**Work required**:
Write out once more the lines running from the top of the entries below to the line with "Task: Open the terminal sidebar icon", both ends included.

**Provided information**:
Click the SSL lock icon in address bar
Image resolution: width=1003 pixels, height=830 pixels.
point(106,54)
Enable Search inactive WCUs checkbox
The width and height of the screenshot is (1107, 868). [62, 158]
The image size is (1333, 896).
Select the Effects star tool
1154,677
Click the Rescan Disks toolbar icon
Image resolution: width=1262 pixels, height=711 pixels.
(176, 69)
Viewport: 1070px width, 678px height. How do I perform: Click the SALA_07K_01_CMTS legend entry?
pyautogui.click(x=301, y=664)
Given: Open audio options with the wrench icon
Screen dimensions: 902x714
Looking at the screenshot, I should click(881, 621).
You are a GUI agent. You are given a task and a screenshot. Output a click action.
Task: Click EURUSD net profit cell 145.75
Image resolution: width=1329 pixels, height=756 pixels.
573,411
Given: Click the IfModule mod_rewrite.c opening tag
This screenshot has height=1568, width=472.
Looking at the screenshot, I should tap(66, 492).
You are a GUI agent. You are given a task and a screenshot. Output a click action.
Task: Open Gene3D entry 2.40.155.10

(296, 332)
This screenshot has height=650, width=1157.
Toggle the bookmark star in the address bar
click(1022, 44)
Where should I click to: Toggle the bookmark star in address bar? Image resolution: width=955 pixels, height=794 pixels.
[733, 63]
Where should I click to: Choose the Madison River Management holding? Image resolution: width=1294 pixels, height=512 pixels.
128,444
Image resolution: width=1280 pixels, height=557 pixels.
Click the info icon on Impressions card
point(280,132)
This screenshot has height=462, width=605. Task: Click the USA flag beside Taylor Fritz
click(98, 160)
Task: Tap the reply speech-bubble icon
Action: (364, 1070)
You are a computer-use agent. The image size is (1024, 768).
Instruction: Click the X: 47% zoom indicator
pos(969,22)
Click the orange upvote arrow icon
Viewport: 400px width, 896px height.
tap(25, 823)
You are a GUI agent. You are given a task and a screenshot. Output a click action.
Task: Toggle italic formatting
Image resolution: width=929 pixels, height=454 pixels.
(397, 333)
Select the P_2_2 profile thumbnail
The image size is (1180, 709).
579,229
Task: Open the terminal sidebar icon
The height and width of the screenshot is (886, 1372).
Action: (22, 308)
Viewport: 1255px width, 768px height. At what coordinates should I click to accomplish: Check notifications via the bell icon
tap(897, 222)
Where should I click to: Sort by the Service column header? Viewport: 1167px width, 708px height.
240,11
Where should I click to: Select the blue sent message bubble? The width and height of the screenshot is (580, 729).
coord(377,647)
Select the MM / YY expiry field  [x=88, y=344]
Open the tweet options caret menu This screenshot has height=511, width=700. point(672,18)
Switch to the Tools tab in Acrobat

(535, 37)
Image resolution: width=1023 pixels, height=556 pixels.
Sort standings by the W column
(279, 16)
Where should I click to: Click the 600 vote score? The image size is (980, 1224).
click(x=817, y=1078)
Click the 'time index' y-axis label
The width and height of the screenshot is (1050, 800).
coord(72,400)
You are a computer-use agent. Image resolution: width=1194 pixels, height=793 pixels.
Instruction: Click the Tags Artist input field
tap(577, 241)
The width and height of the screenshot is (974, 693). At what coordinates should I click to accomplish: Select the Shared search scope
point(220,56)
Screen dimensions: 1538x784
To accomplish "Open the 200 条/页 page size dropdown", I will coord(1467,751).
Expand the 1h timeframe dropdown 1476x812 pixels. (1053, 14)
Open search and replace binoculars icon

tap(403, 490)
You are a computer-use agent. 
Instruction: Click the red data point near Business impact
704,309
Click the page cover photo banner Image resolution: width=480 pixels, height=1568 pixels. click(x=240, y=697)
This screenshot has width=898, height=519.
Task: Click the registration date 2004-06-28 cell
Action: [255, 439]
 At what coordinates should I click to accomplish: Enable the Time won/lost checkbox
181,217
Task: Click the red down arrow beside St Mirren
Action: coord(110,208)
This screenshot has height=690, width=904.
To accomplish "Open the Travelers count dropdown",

**Written answer**:
Click the SSL lock icon in address bar
Image resolution: width=1003 pixels, height=830 pixels.
point(106,54)
Enable Search inactive WCUs checkbox
The width and height of the screenshot is (1107, 868). [62, 158]
The image size is (1333, 896).
Select the Effects star tool
1154,677
Click the Rescan Disks toolbar icon
Image resolution: width=1262 pixels, height=711 pixels.
(176, 69)
Viewport: 1070px width, 678px height. How do I perform: Click the SALA_07K_01_CMTS legend entry?
pyautogui.click(x=301, y=664)
Given: Open audio options with the wrench icon
Screen dimensions: 902x714
Looking at the screenshot, I should click(881, 621).
You are a GUI agent. You are given a task and a screenshot. Output a click action.
Task: Click EURUSD net profit cell 145.75
Image resolution: width=1329 pixels, height=756 pixels.
573,411
Given: Click the IfModule mod_rewrite.c opening tag
This screenshot has height=1568, width=472.
Looking at the screenshot, I should tap(66, 492).
You are a GUI agent. You are given a task and a screenshot. Output a click action.
Task: Open Gene3D entry 2.40.155.10

(296, 332)
This screenshot has height=650, width=1157.
Toggle the bookmark star in the address bar
click(1022, 44)
Where should I click to: Toggle the bookmark star in address bar? Image resolution: width=955 pixels, height=794 pixels.
[733, 63]
Where should I click to: Choose the Madison River Management holding? Image resolution: width=1294 pixels, height=512 pixels.
128,444
Image resolution: width=1280 pixels, height=557 pixels.
Click the info icon on Impressions card
point(280,132)
This screenshot has height=462, width=605. Task: Click the USA flag beside Taylor Fritz
click(98, 160)
Task: Tap the reply speech-bubble icon
Action: (364, 1070)
You are a computer-use agent. The image size is (1024, 768).
Instruction: Click the X: 47% zoom indicator
pos(969,22)
Click the orange upvote arrow icon
Viewport: 400px width, 896px height.
tap(25, 823)
You are a GUI agent. You are given a task and a screenshot. Output a click action.
Task: Toggle italic formatting
Image resolution: width=929 pixels, height=454 pixels.
(397, 333)
Select the P_2_2 profile thumbnail
The image size is (1180, 709).
579,229
Task: Open the terminal sidebar icon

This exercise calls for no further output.